■ **TASK REQUIREMENTS**
Copy out the lines from the one containing "Given: Select the Text tool" through the one containing "Click the Configuración", both included, with nothing changed.

____ EXTRACTED DATA

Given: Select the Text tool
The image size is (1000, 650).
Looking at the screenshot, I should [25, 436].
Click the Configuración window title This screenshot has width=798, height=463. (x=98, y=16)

________
____ EXTRACTED DATA

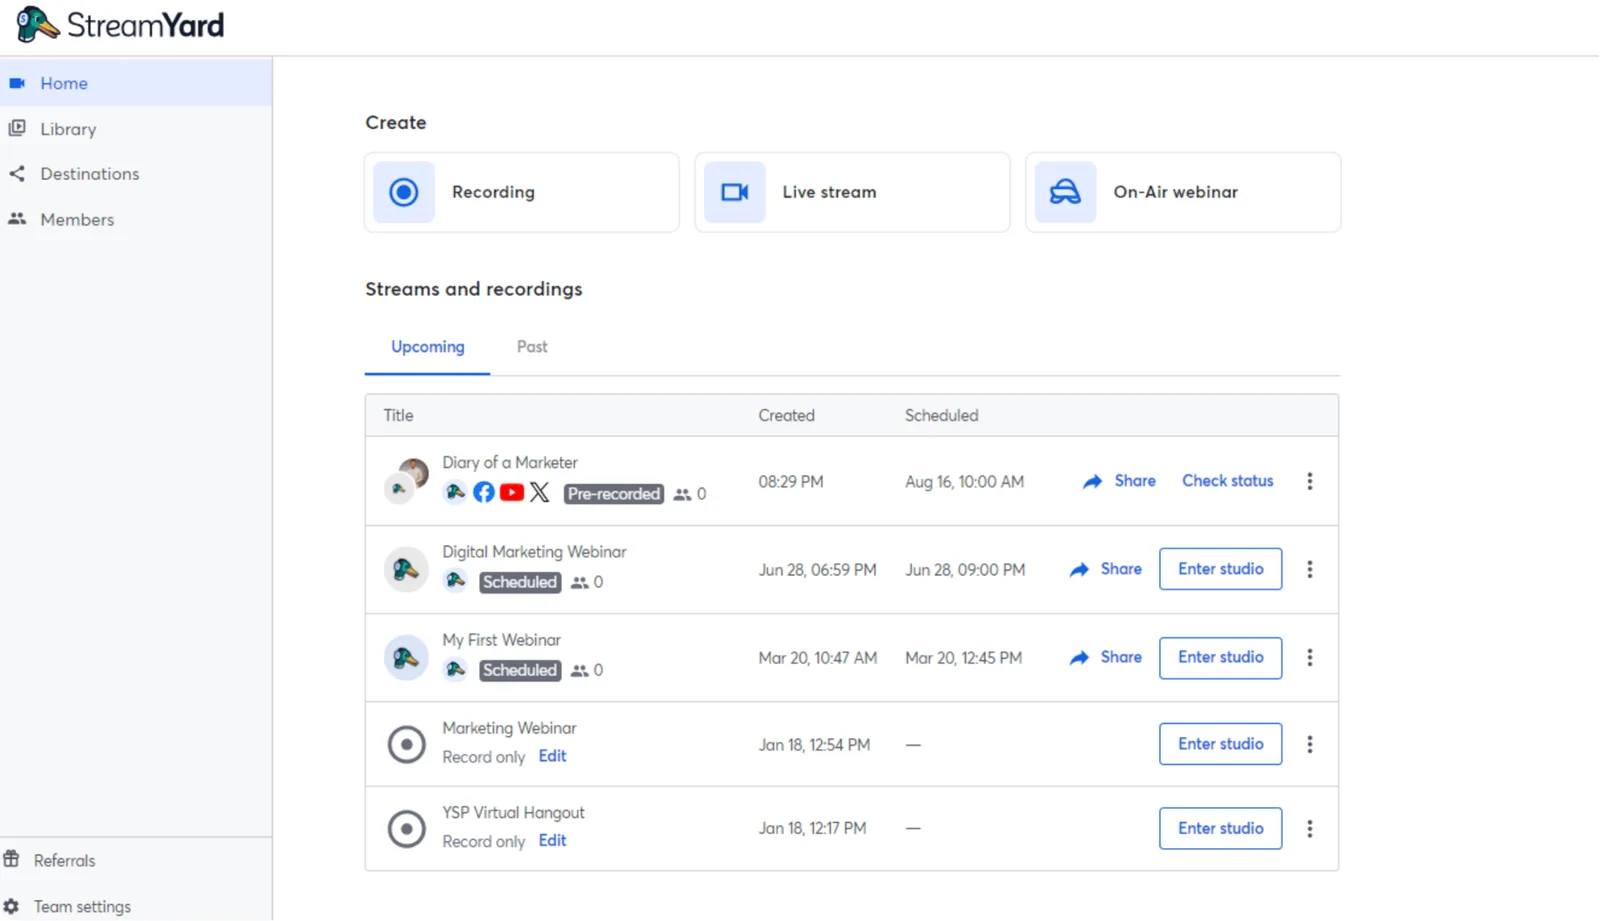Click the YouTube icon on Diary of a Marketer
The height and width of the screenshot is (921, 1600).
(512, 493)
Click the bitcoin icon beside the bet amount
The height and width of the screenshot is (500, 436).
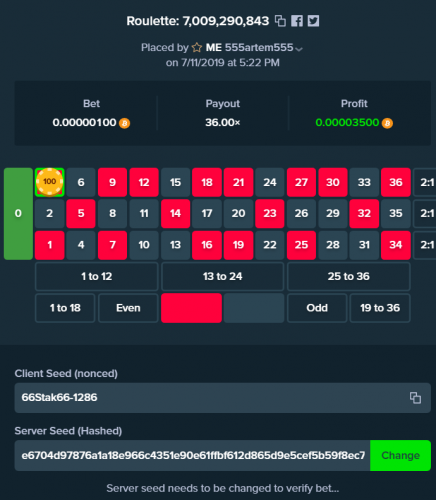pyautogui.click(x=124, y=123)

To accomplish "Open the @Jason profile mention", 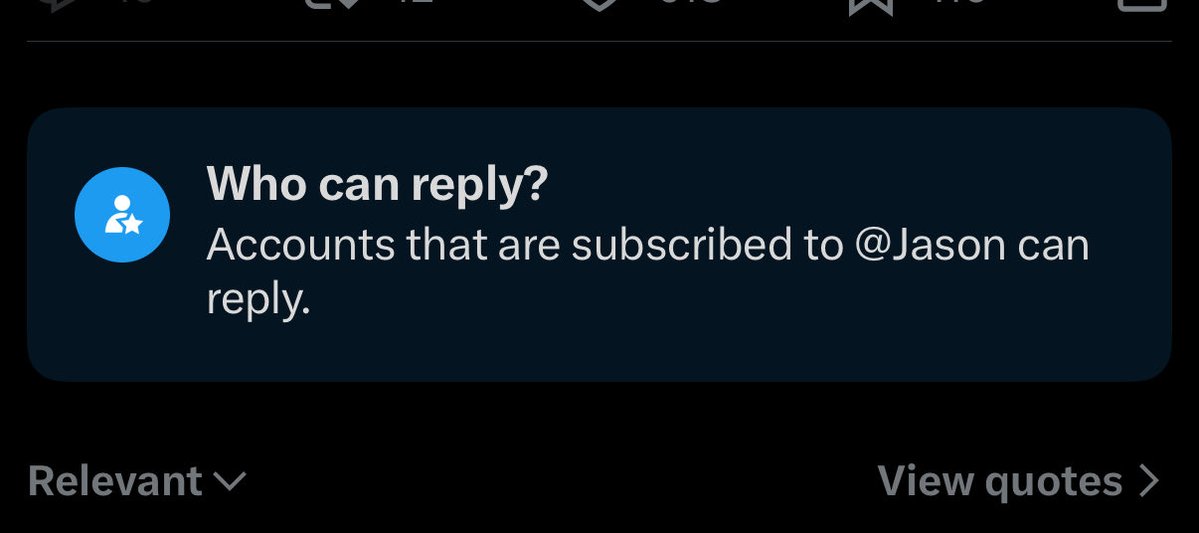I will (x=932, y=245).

________
____ EXTRACTED DATA

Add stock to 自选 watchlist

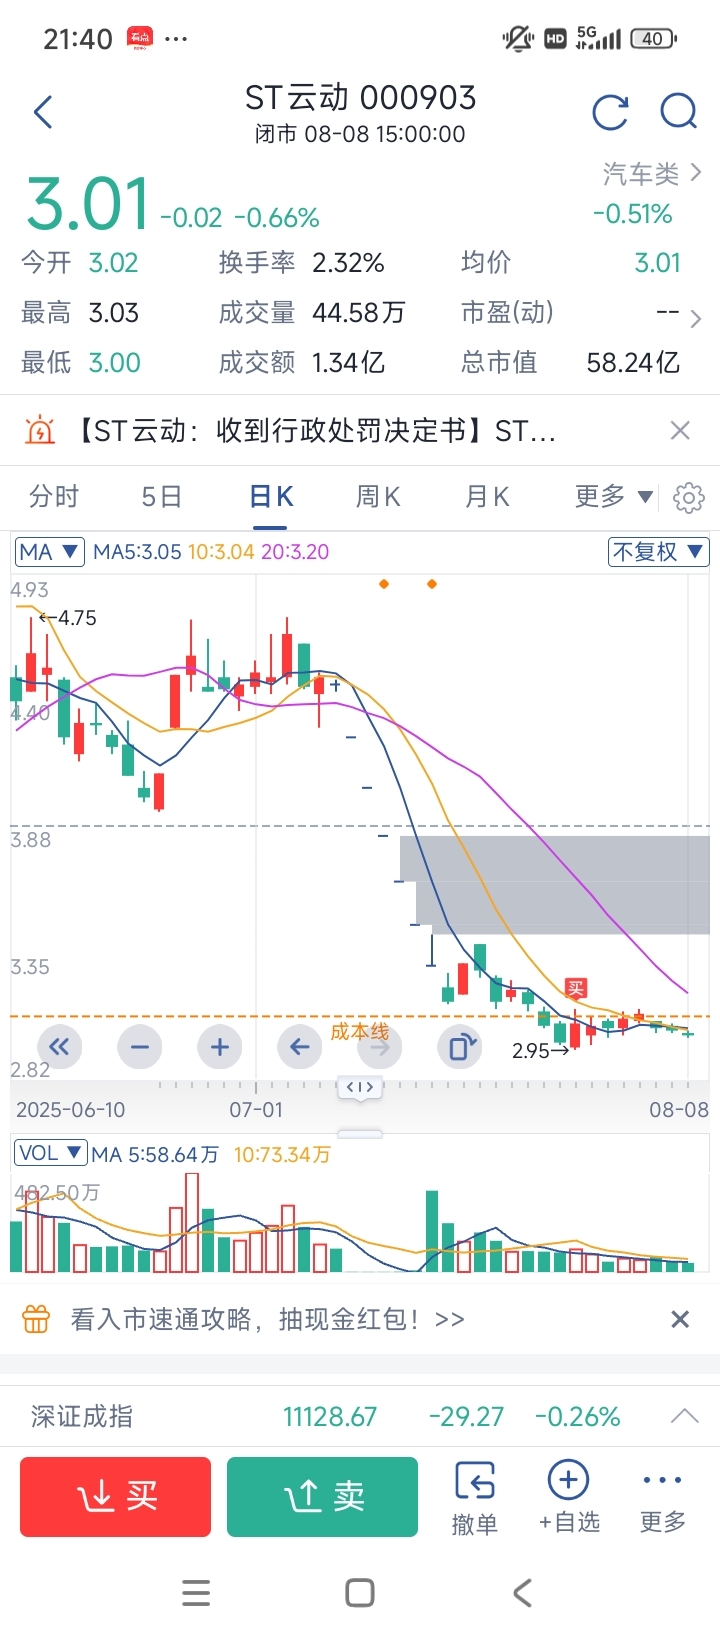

________

■ **ANSWER FOR THE TASK**
Given: Select the Text tool
The image size is (1000, 650).
Looking at the screenshot, I should [25, 436].
Click the Configuración window title This screenshot has width=798, height=463. (x=98, y=16)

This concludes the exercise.